Characterizing and Modeling the GitHub Security Advisories Review Pipeline
Claudio Segal, Paulo Segal, Carlos Eduardo de Schuller Banjar, Felipe Paixão, Hudson Silva Borges, Paulo Silveira Neto, Eduardo Santana de Almeida, Joanna C. S. Santos, Anton Kocheturov, Gaurav Kumar Srivastava, Daniel Sadoc Menasché
TL;DR
The paper addresses how GHSA reviews unfold in open-source vulnerability disclosure, revealing a dual-path latency structure where GRAs accelerate reviews compared to NVD-first advisories. It combines large-scale empirical analysis with a simple queueing model to explain why GRAs are reviewed faster and how NVD automation influences timing post-2022. Key contributions include a detailed socio-technical characterization of GHSA actors, a comparative timing analysis (publication-to-review and patch-to-review), and a tractable model that supports what-if analyses for disclosure strategies.

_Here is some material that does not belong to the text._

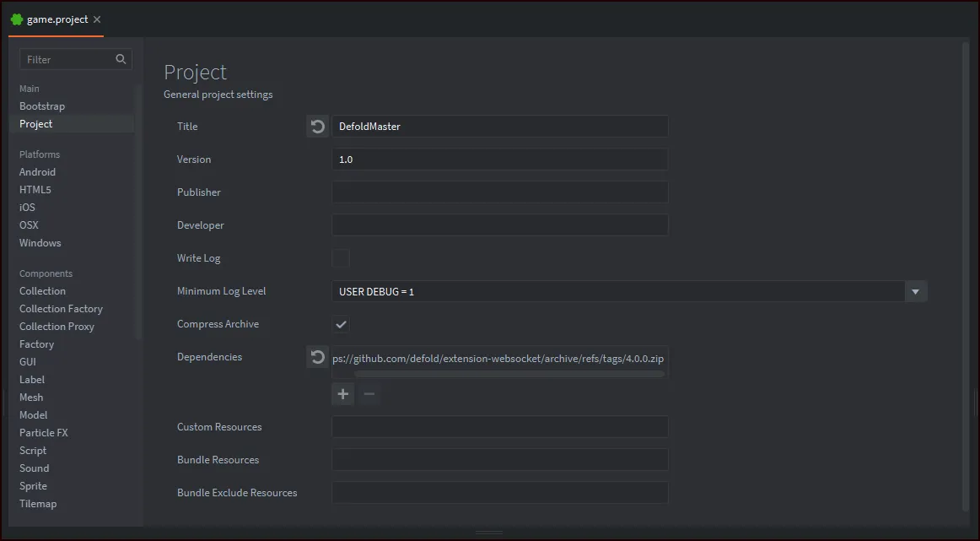
Task: Revert the Title field using its reset icon
Action: click(317, 126)
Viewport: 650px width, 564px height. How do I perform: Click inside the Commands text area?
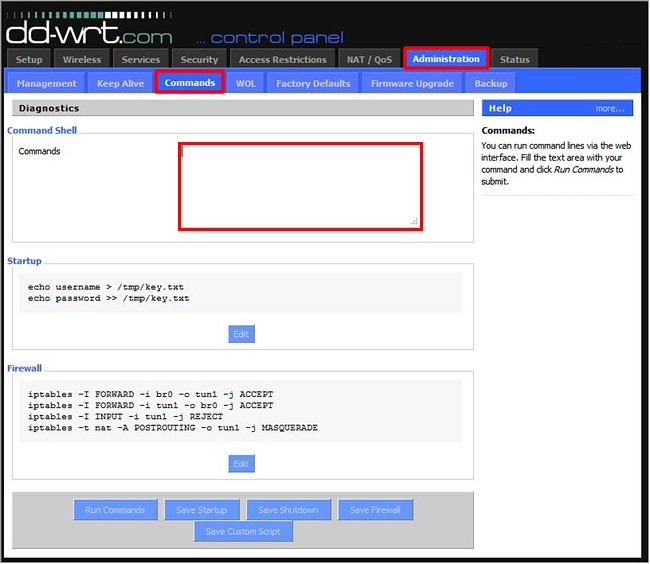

The findings have practical implications for vulnerability triage, automation tooling, and policy design, highlighting GHSA’s hub role and suggesting optimizations to shorten exposure windows across ecosystems.
Abstract
GitHub Security Advisories (GHSA) have become a central component of open-source vulnerability disclosure and are widely used by developers and security tools. A distinctive feature of GHSA is that only a fraction of advisories are reviewed by GitHub, while the mechanisms associated with this review process remain poorly understood. In this paper, we conduct a large-scale empirical study of GHSA review processes, analyzing over 288,000 advisories spanning 2019--2025. We characterize which advisories are more likely to be reviewed, quantify review delays, and identify two distinct review-latency regimes: a fast path dominated by GitHub Repository Advisories (GRAs) and a slow path dominated by NVD-first advisories. We further develop a queueing model that accounts for this dichotomy based on the structure of the advisory processing pipeline.